If there are minimal cortical changes in tendinopathy, it is important to know if a tendon transmits pain in a way that protects the brain from central change. First, long-term cortical plasticity changes involve long-term potentiation (repetitive increase in the strength of synaptic transmission that lasts for more than a few mins) [76] or long-term depression (involving GABAergic pathways). The nature of tendon pain, being on/off may prevent long-term potentiation or long-term depression. Second, local inflammation, which is not a feature of tendinopathy, is an important event in the onset of many chronic pain states [182187]. During inflammatory processes, pro-inflammatory mediators (e.g. prostaglandins, etc.) that are released from damaged tissues activate receptors, stimulate mast cells to release further pro-inflammatory cytokines, which lowers nociceptive threshold firing and increases the rate of firing. Third, the activation of intracellular second messengers is required and subsequent alterations to gene and ion channel expression may be a more transient change with expression changing with the removal of the painful load.

3.2 Central Mechanisms: Future Directions

There may be non-nociceptive mechanisms that play a nociceptive role in tendon pain. One such mechanism may be related to an internal calculation of tendon load. This idea is consistent with the modern idea of pain being about protection and not dependent on nociception, and shares characteristics with the central governor theory of fatigue [188]. Alternatively, tendon pain may reflect an error in the internal calculation of tendon load. Several of the local dysregulations discussed here could contribute to erroneous load information. These ideas are speculative but not outrageous—that central evaluation of danger to body tissue modulates pain is well accepted (see Butler and Moseley [27] for review), and that internal comparators evaluate predicted and actual motor responses has been established for some time [189].

4 Conclusions

The molecular biology of tendon in pathological and healthy states highlights many potential contributors to pain and the search for these needs to extend beyond the tendon. Nociception could occur from cell–cell signalling via ion channels that communicate with an afferent neuron that could transmit, suppress or amplify the nociceptive signal. Nociception may be modulated spinally or above and descending mechanisms may exert nociceptive pressure that manifest locally. Finally, pain could be evoked via non-nociceptive mechanisms through a load detection system, which itself could be disrupted via local or central dysfunction.
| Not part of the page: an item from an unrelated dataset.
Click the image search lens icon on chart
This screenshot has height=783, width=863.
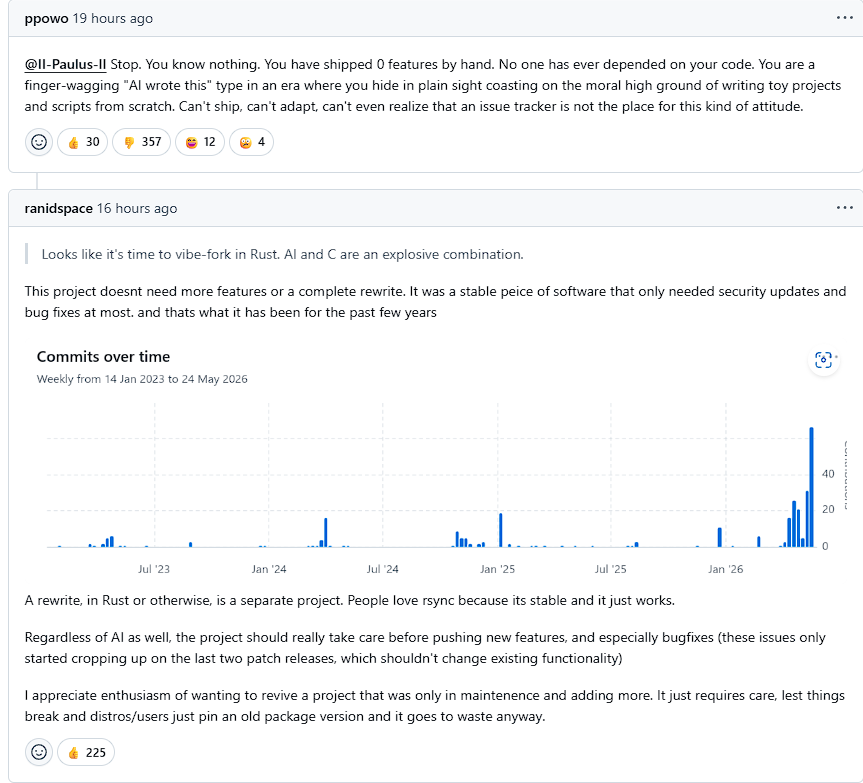tap(823, 360)
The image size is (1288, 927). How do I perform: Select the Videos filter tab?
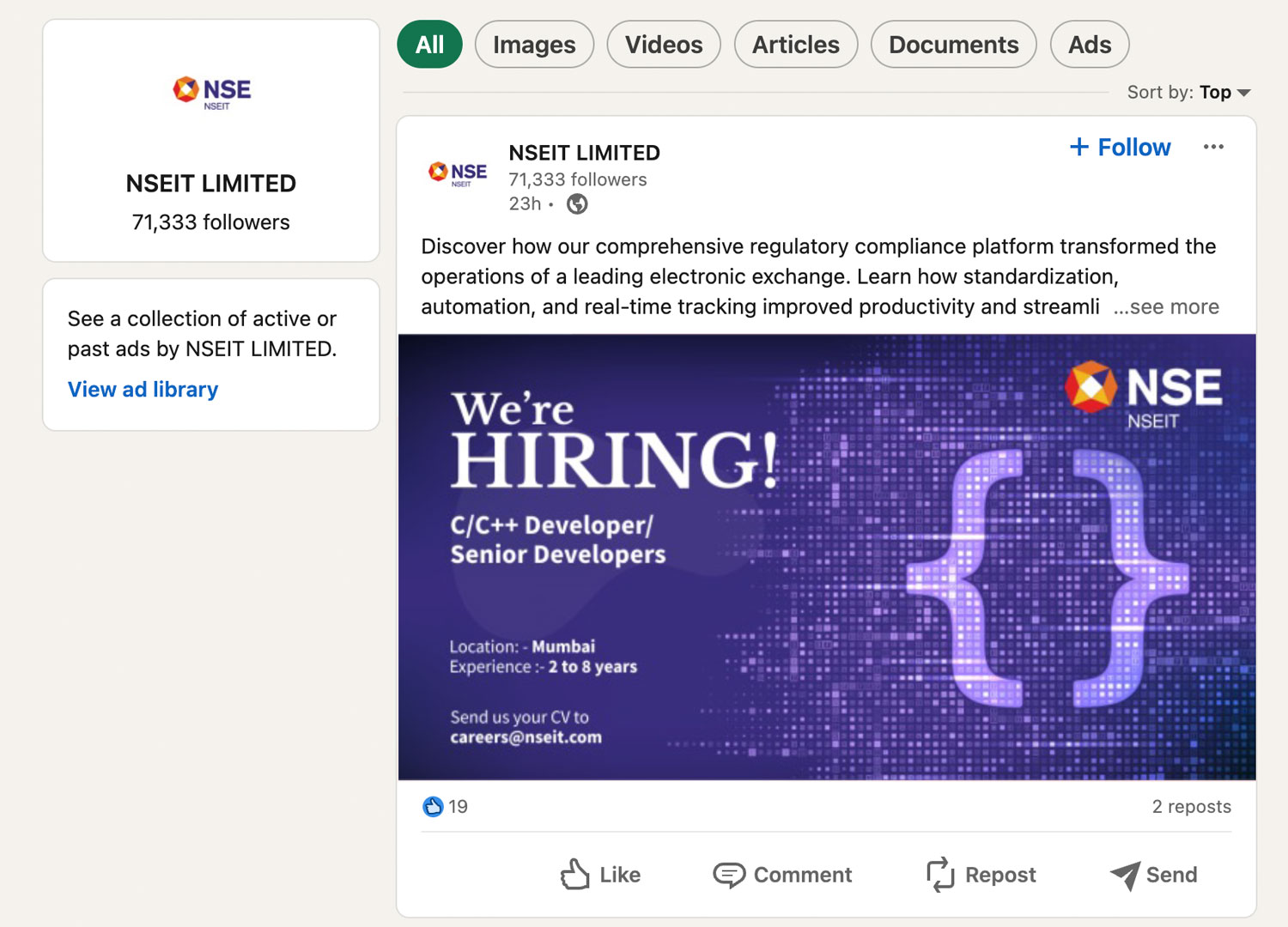pos(664,45)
The question of the pain of tendinopathy, physiological or pathophysiological, remains unanswered; however, there is evidence for both—tendon based nociceptive contributions and extensive mechanisms within the periphery and the CNS. Importantly for clinicians, tendon pain is complex and requires thorough assessment of both musculoskeletal and neural contributors as well as excellent clinical reasoning to account for nociceptive input from local tendon pathology as well as potential central mechanisms.